● What to produce:
For the listing below, give the number of lines in which "agent" occurs. Add nothing.

● Material provided:
━━━━━━━━━━━━━━━━━━━━
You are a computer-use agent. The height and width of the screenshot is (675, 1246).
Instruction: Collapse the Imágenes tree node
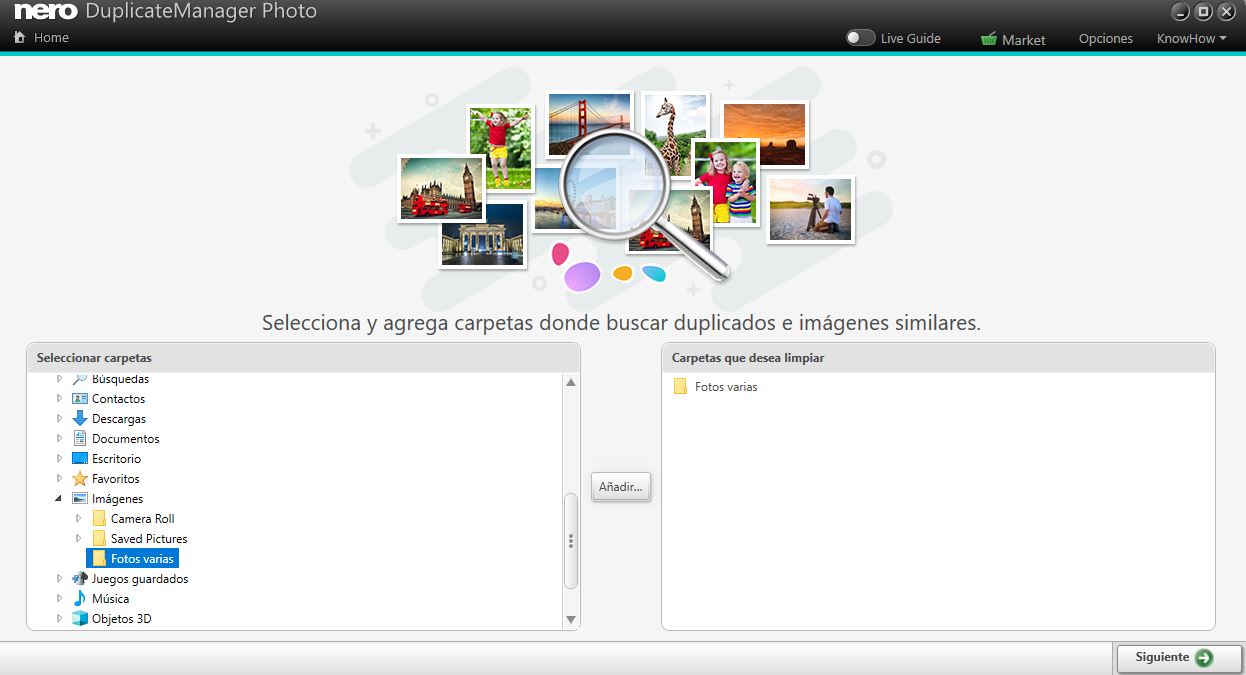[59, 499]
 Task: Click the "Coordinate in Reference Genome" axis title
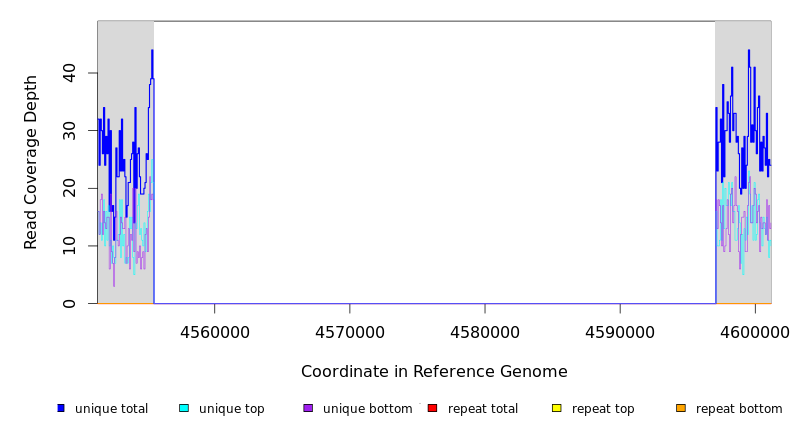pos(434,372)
━━━━━━━━━━━━━━━━━━━━
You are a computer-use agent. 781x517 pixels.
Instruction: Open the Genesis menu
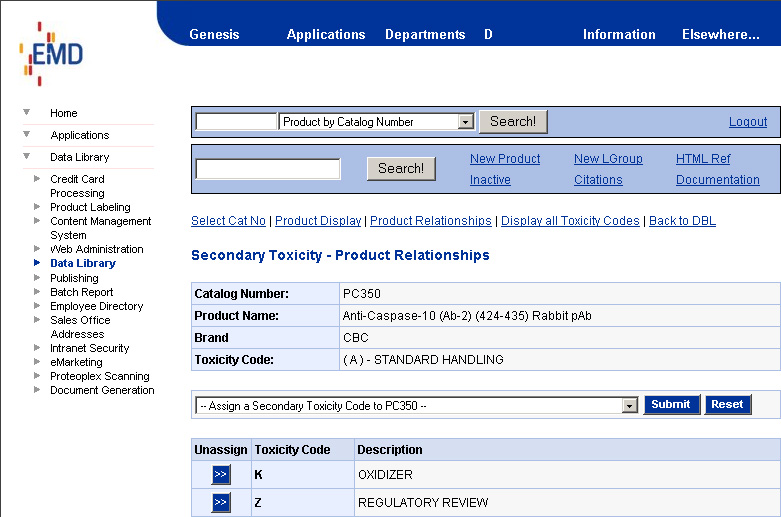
━━━━━━━━━━━━━━━━━━━━
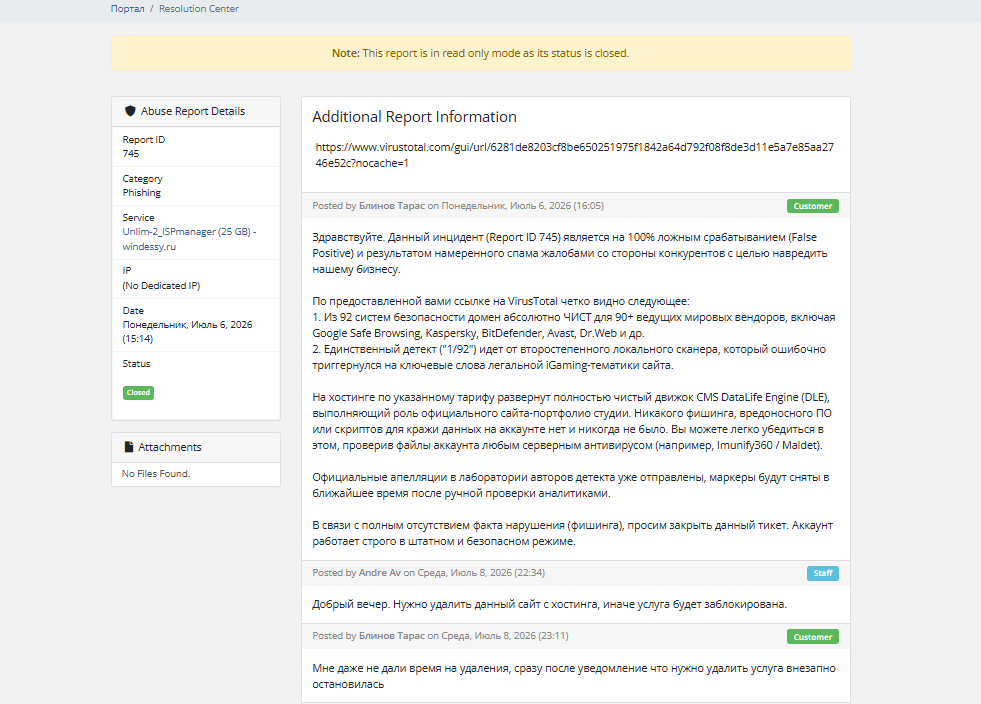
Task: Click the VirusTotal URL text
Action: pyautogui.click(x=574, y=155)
━━━━━━━━━━━━━━━━━━━━
● Answer box:
2